Fast forward 34years, a medical degree, and my lifelong love of skincare is unabated.  But I also love a good device. Especially ones that aid communication in the cosmetic dermatology area! Being a busy working single parent with a job that involves educating people on cosmetic skincare, I’m often time poor, and I know that many of my patients are in a similar position. Understanding cosmetic skincare is so fundamentally important to your skin’s health though.  After all, what’s the point of all those facial laser and injectable procedures if your skin still can’t cope with your lifestyle?

So some of my favourite technologies are the photographic imaging devices that are helping doctors to demonstrate the effectiveness of sunscreen.
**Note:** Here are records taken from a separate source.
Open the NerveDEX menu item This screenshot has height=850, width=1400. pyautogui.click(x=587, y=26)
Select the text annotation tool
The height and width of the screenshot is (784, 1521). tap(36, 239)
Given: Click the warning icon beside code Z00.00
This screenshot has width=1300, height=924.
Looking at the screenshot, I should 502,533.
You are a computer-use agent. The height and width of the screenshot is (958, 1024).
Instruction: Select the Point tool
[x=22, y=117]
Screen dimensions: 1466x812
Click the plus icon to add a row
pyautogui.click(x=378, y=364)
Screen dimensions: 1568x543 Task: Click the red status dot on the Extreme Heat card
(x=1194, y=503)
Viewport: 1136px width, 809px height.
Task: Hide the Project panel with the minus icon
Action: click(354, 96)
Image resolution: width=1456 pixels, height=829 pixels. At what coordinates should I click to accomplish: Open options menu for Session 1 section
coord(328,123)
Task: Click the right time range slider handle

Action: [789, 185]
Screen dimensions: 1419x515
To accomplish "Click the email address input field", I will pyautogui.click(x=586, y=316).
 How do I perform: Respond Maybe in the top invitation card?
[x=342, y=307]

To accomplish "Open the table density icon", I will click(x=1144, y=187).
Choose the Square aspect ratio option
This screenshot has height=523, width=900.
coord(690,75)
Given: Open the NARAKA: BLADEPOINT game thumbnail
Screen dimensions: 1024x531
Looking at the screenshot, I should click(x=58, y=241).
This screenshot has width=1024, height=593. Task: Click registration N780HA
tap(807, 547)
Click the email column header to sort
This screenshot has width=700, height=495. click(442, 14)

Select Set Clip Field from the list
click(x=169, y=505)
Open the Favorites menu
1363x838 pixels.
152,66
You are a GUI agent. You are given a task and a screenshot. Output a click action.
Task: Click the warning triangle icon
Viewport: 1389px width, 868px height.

I recently attended the Australasian Society of Cosmetic Dermatologists conference, where I spotted a Skinscope device at the Skinceuticals stand.
We also have a Skinscope device at Skin Temple, however I’m usually too busy consulting to get to play with it.  So I thought I’d go and have my photo taken using the UV filter on the Skinscope device.  UV filters are such a great way to investigate sunscreens, and what better way to see how well you applied your sunscreen that day?  In fact, I often use my Visia device in the consulting room for this purpose too!  Unfortunately, many patients find that their trusted “sunscreen” isn’t actually doing anything at all. Sometimes this is because it hasn’t been applied evenly, or has been overly rubbed in (male patients are especially guilty of this), and sometimes it’s due to an inherent formulation problem in the product.
Trivia fact: The Visia machine was originally developed as a tool for sunscreen product research by Proctor &Gamble in the USA.

Here’s my pic on the Skinscope device:

So it’s easy to see where I’ve applied the sunscreen that day..and the areas of white skin without sunscreen.  Luckily, I seem to have covered most parts of my face pretty well (must be all that practice, since I don’t even leave the house without it on!) and have taken it fairly close to the junctions with my eyes, eyebrows and hairline. Some sunscreens look quite purple under a UV light, whereas others will look almost black. It’s always easy to see if they’re working (don’t waste your time relying on a SPF15+ product though..they can be very hit and miss in terms of their efficacy) but remember that just because it works at 8am, it rarely means that it’s still working at 3pm, and if you haven’t applied it properly in the first place then don’t be surprised if you still end up getting precancerous and eventually cancerous sun damage.

In the example above, I’m wearing La Roche Posay Uvidea SPF50+, which is a chemical sunscreen that also doubles as a light foundation, and on top of that is Skinceuticals UV Defence SPF30+ which is a zinc based mineral sunscreen. I don’t generally wear any other makeup products, other than eye makeup, just because I really prefer to have natural looking skin.
I often double up the sunscreen on weekends or if I’m going to be outside in the garden or doing something active like skiing or playing tennis.   As for the grey hairs that are highlighted in the UV light..well that’s just a little depressing although I’m trying to age slowly…perhaps it’s time for a few lowlights to hide my natural “highlights”?